Ce dernier tempête contre les bourgeois de son époque, le conformisme et la convention sociale, la médiocrité des poètes et auteurs de ce XIXème siècle en plein bouleversement politique et économique. Flaubert, de son potager normand sous l’orage, fustige le parisianisme, vomit les institutions.
C’est également un homme blessé par une récente rupture sentimentale, qui se réfugie dans la boisson comme dans l’ironie, n’excluant pas des instants de joie et de rires aussi.
La rencontre de deux artistes d’exception
Ainsi, Jacques Weber s’empare à la fois d’un texte brillant et d’un personnage d’une rare richesse psychologique. Il y apporte tout son charisme, dans sa propre exploration, dans les détails, de la saveur du texte. Au service de ce grand artiste de la littérature française, Jacques Weber en souligne toute la complexité et en même temps toute sa fragilité.

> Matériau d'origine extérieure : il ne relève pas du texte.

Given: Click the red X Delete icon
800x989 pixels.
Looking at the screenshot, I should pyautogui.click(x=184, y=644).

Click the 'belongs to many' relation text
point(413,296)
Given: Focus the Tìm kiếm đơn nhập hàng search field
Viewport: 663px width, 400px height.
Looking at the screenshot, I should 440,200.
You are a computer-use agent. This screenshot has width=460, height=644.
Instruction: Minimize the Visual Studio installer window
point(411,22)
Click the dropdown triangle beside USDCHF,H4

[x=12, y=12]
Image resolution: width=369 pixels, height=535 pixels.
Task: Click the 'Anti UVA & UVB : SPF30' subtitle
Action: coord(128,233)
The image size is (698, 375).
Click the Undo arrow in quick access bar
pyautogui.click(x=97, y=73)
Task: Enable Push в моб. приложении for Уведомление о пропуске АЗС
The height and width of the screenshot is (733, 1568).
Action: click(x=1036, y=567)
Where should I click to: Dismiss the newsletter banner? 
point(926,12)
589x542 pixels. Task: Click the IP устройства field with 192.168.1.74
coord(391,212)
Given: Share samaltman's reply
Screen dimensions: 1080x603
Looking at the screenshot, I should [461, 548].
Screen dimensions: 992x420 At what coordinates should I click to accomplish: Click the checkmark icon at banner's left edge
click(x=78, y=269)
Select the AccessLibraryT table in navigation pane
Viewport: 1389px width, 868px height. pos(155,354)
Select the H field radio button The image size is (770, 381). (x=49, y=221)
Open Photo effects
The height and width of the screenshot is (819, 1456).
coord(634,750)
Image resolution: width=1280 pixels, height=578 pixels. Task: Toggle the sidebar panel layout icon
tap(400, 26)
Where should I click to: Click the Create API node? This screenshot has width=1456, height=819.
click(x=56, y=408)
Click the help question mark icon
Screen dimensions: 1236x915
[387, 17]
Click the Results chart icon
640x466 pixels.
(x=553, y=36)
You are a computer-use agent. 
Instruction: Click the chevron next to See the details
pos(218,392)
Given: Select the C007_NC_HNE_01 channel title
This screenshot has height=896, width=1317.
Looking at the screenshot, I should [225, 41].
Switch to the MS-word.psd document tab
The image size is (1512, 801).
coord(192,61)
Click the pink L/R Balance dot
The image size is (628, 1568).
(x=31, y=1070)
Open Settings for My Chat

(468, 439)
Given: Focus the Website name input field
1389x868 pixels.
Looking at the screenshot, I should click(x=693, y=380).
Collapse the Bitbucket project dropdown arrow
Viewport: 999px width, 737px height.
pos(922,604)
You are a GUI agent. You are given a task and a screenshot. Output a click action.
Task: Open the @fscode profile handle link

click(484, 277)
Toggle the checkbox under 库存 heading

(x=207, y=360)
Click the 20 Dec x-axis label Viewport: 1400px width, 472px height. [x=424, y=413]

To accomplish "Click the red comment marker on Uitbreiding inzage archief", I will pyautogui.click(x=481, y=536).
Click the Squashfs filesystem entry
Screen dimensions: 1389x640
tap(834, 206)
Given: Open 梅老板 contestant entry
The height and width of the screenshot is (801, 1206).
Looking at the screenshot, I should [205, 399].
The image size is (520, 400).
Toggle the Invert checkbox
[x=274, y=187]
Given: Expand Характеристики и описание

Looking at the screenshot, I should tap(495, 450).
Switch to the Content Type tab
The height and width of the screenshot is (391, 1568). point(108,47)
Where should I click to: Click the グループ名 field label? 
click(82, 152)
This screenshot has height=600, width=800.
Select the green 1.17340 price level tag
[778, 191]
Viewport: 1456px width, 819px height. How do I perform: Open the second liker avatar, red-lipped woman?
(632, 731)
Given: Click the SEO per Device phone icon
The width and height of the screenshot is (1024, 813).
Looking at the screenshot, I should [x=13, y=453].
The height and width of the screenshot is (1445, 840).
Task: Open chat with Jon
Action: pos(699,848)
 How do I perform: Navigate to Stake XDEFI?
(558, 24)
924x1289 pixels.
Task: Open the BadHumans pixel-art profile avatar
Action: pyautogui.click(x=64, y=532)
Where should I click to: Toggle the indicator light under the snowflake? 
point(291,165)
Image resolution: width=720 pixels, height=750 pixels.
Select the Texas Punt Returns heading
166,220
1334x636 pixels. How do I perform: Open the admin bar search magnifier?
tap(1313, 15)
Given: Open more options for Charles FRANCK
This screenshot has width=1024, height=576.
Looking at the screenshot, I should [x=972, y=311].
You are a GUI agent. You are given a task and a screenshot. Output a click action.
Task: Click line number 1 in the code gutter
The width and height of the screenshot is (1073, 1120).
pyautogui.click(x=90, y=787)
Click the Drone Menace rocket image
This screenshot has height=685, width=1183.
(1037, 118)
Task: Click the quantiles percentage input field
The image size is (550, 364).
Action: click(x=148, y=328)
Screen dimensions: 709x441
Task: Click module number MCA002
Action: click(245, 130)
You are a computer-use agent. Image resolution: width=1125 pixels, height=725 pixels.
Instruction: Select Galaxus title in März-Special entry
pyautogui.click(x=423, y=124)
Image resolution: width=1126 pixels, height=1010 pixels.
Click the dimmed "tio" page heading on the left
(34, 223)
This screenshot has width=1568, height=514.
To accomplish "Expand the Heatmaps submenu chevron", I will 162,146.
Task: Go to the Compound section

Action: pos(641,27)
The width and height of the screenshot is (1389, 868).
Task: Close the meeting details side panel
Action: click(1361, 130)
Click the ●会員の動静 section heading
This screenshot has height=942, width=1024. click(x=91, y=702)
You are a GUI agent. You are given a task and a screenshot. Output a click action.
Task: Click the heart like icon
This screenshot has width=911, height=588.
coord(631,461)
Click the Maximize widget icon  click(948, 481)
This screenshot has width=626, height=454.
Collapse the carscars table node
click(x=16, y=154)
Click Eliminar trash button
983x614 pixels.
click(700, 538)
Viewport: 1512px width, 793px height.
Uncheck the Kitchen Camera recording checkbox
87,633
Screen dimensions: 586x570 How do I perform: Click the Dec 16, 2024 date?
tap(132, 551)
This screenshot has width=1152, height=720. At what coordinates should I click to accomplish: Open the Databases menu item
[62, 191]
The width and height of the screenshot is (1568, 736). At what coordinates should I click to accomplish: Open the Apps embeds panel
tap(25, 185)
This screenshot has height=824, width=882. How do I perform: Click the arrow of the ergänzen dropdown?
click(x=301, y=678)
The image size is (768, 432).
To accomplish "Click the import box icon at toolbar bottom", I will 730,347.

Peut-être parce que les interrogations de Flaubert sur son époque ont réellement touché Weber, on sent chez ce dernier une passion bouillonnante pour son personnage et son discours à délivrer, comme une envie chaque soir de tout donner.
Il faut rappeler aussi que, c’est un peu au débotté, que Jacques Weber a repris cette pièce (créée il y a plusieurs années) : le travail de comédien (autant dans ce travail d’orfèvre du mot et de l’émotion, que dans celui prodigieux de la mémoire) est ici à saluer.
Avec Flaubert par Weber, deux artistes d’exception se rencontrent chaque soir au théâtre de l’Atelier. Incontournable.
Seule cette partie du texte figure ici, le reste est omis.